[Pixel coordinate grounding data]
+ + + + +

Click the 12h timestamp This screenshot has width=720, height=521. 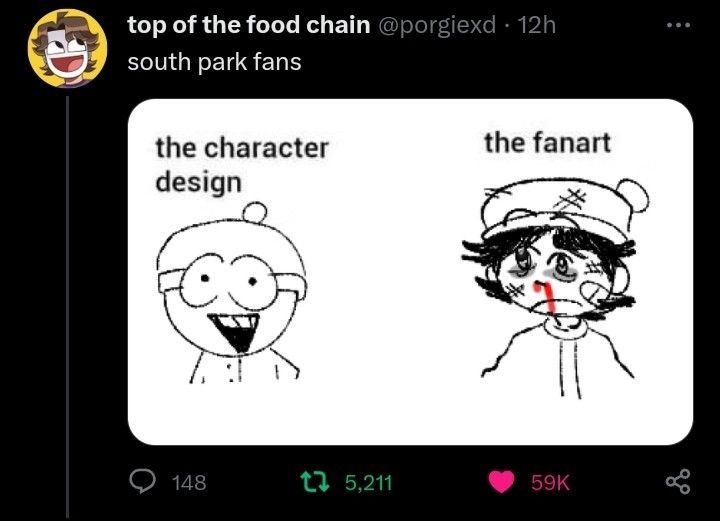pos(537,25)
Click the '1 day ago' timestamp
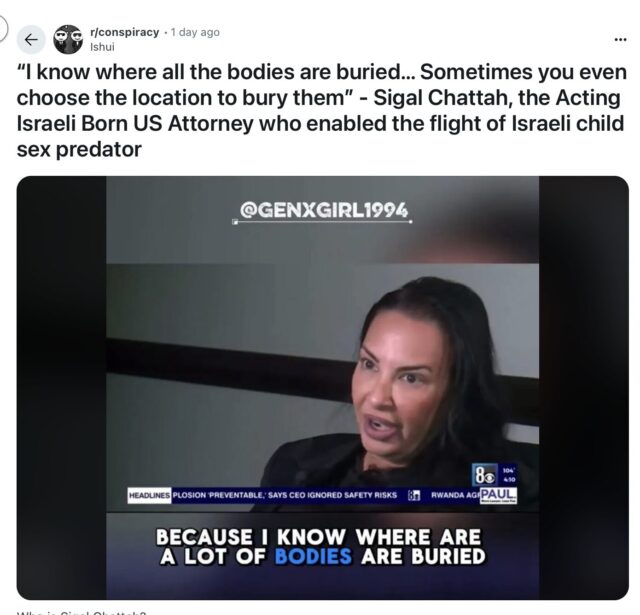 pyautogui.click(x=195, y=32)
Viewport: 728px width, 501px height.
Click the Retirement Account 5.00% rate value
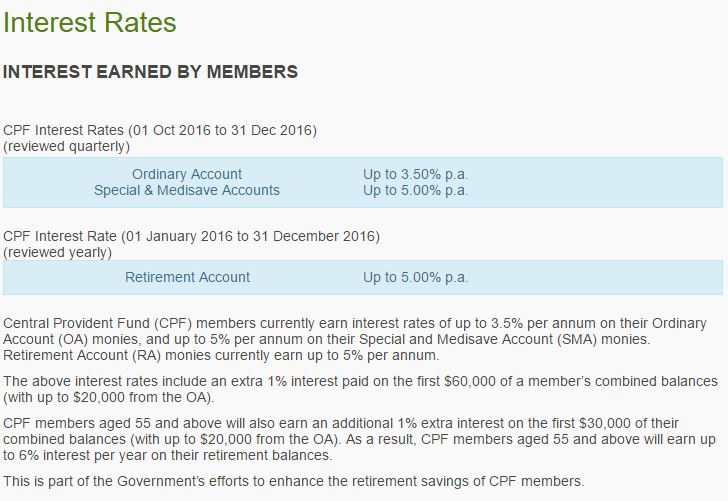[415, 277]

+ + + + +

### Required action
Repeat exactly the lines above, from the line containing "Viewport: 728px width, 501px height." through the last line of the records, inclusive; omit any pictures.

### Response below
Viewport: 728px width, 501px height.
Click the Retirement Account 5.00% rate value
[415, 277]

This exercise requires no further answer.